Евреи боятся всех и вся, потому что любой сильнее их, особенно же в военное время. У всех в ушах отзвук вчерашней пушечной пальбы. И если бы люди подвластны были только страху, ни один человек в тот день не высунул бы нос на улицу. Но над людьми есть и повыше господа. Австрийская часть, вчера вошедшая в город, отыскала мулазима и стражников. Офицер, командовавший этой частью, оставил мулазиму его саблю, приказав и дальше нести службу и поддерживать в городе порядок. Ему было сказано также, что назавтра в одиннадцать часов утра ожидается прибытие военного командования – полковника и что при въезде в город его должны встречать именитые граждане всех трех вероисповеданий. Седой и безропотный мулазим немедленно призвал к себе муллу Ибрагима, мудериса Хусейн-агу, отца Николу и раввина Давида Леви и объявил им, что они, «как законники и первые граждане города», обязаны завтра в одиннадцать часов утра встретить австрийского коменданта в – воротах, приветствовать его от имени жителей города и проводить до торговых рядов.
Задолго до назначенного срока четверо «законников» сошлись на опустевшей площади и неспешным шагом направились в ворота.

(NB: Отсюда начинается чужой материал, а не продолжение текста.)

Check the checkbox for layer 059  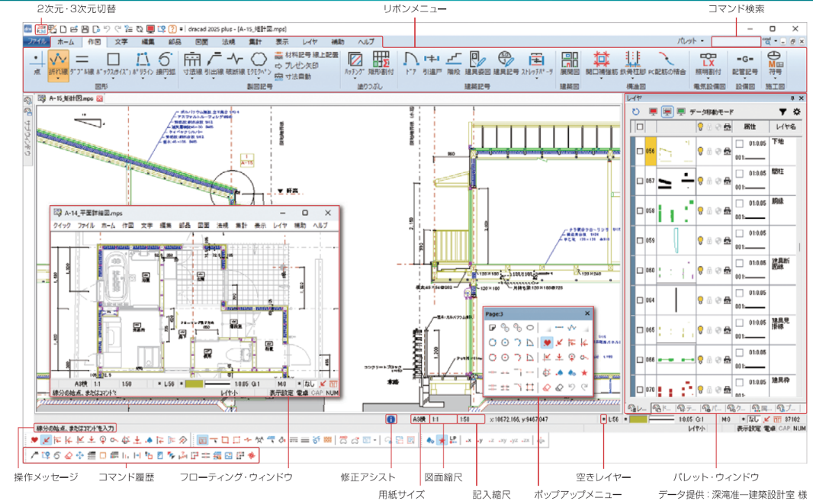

Помощник мулазима Салко Хедо с одним из стражников уже покрывал длинным турецким ковром яркой расцветки приступки и середину каменной скамьи, предназначавшуюся для самого австрийского полковника. Некоторое время они постояли в торжественном молчании, но, не обнаружив на белой дороге, спускавшейся из Околиште, никаких следов австрийского коменданта и переглянувшись, словно по уговору опустились на незастеленную часть каменной скамьи. Поп Никола вытащил объемистый кожаный кисет и угостил всех табаком.
Так сидели они на диване, как бывало в далекой и беспечной юности, когда коротали здесь часы досуга вместе со своими сверстниками. Только теперь они все уже были в летах. Отец Никола и мулла Ибрагим – почтенные старцы, мудерис и раввин – люди зрелого возраста, парадно одетые и полные дум о своих и своем. Вблизи, под резким светом солнца, в бездействии медленно текущего утра они казались друг другу до времени постаревшими и сильно потрепанными жизнью. Но каждый видел другого таким, каким он был в юности, когда рос зеленым деревцем в поросли своего поколения, зеленым деревцем с еще неясным будущим и неугаданной судьбой.